I agree with those remarks too. Is it your Lordships’ will that I make my second point, or have people heard enough from me? I will do my best to be as brief as I can.

I said that there was one crucial piece of work to be done on wider health economics. A second piece of work that needs to be undertaken derives directly from the Imperial paper; we know that this is a very dangerous disease for the elderly but that it appears to have a very low casualty rate among young people without underlying respiratory conditions. There is no immediate prospect of effective treatment—reinforcing by implication the unsustainability of the lockdown—and no early prospect of a vaccine. It seems to me that it must be worth considering any means we can to get towards more normal economic life, and therefore not needing these amendments, by permitting young people, who are sharply less vulnerable to severe outcomes, to return to their workplaces.

Those who did this—it would have to be on a voluntary basis—would need to accept that a very high proportion of them might become infected and therefore have herd immunity develop among them. In an indefinite lockdown, massive direct financial support for the elderly would need to be maintained.
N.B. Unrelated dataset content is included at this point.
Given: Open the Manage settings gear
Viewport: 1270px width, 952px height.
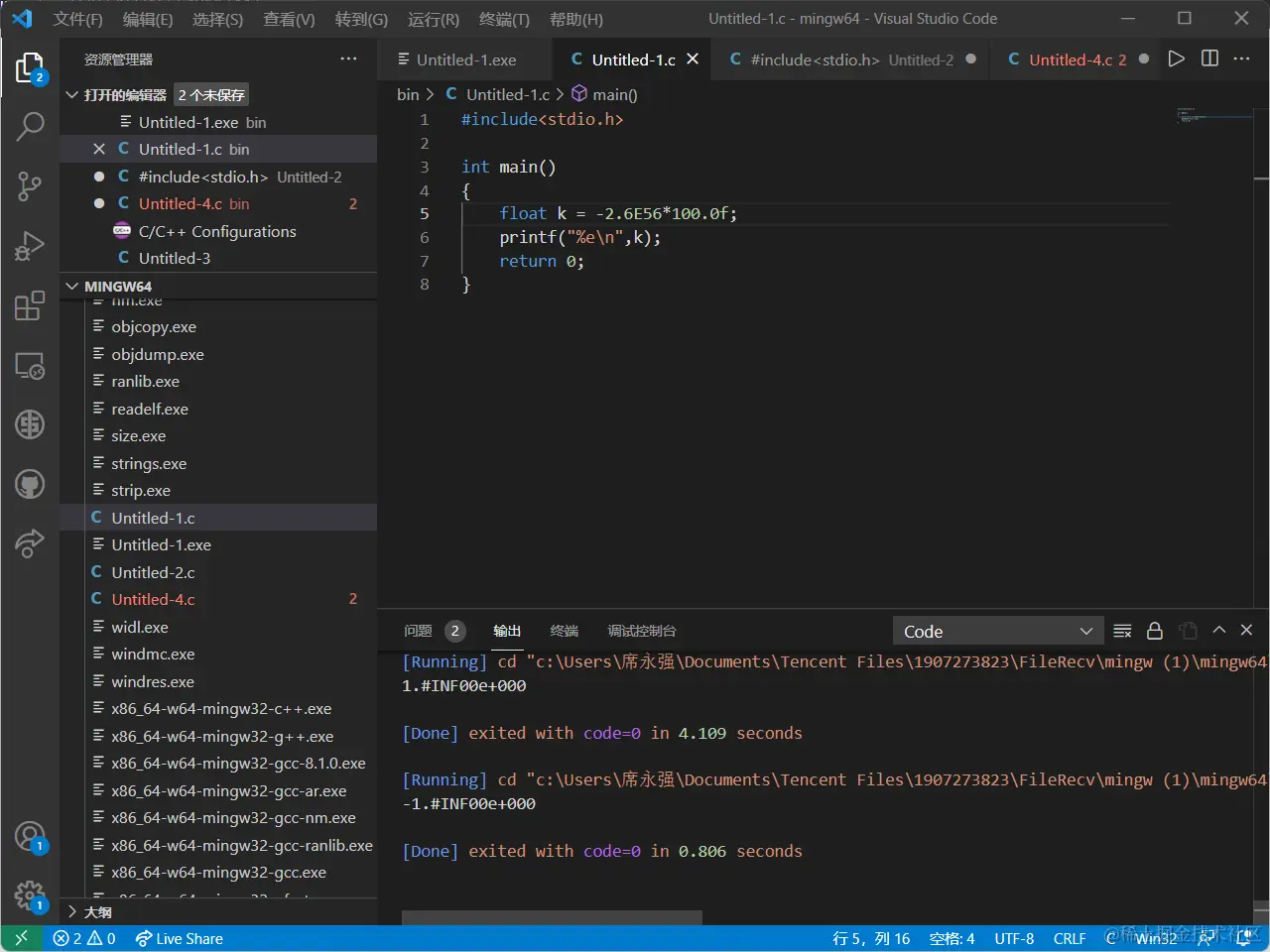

Understandably, the Government have not had time to assemble or publish elementary data for such an approach, but I do not think it would be appropriate to maintain this legislation without these sunset clauses or demonstrating an attempt to develop such approaches. The weakness of the data, in any case, is not an argument against developing such policies, any more than it is an argument against the suppression policy. Much of the data on which the current policy is based is very uncertain.